As baleias podem ser facilmente avistadas de junho a janeiro, na Praia El Doradillo, a 15 km de Puerto Madryn, ou em excursões a partir de Punta Delgada ou Puerto Pirâmide. Porém, é na praia Caleta Norte –reserva marinha declarada Patrimônio Natural Mundial– que acontece um fenômeno raro. As orcas desenvolveram ali uma técnica de sobrevivência denominada “encalhamento intencional”: aproveitando o vai-e-vem das ondas elas caçam leões-marinhos, um de seus alimentos preferidos, na beira da praia.
É aí que entra Roberto Bubas. Na década de 1990, sem uma máquina fotográfica para identificar as orcas da praia Caleta Norte, o guarda-fauna entrava na beirinha da água, às vezes até mesmo colocando sua cabeça dentro da água, a fim de observar os detalhes de suas nadadeiras, espécie de digital desses mamíferos, a maior da espécie dos golfinhos.
“Foi quando algo fascinante aconteceu. Elas começaram a vir cada vez mais ao meu encontro, produzindo sons, levantado a enorme cabeça para me ver, e deixando inclusive que eu as tocasse”, nos contou Bubas. Nunca antes nenhuma outra orca selvagem se aproximara de um ser humano.

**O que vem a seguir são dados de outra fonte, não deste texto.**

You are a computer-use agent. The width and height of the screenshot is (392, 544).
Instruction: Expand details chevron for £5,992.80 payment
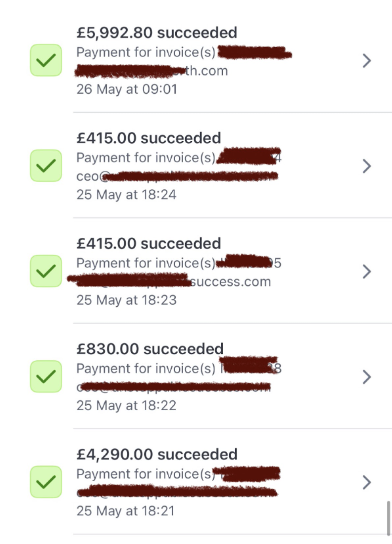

De acordo com a antropóloga britânica Jane Goodall, famosa pelos seus contatos com gorilas, “o que podemos concluir sobre a aproximação de animais selvagens com os homens é a curiosidade, e o desejo de se comunicarem conosco. No caso das orcas o que mais intriga é por que elas nunca o atacaram, se caçam até mesmo as baleias?” Este é o mistério que permanece.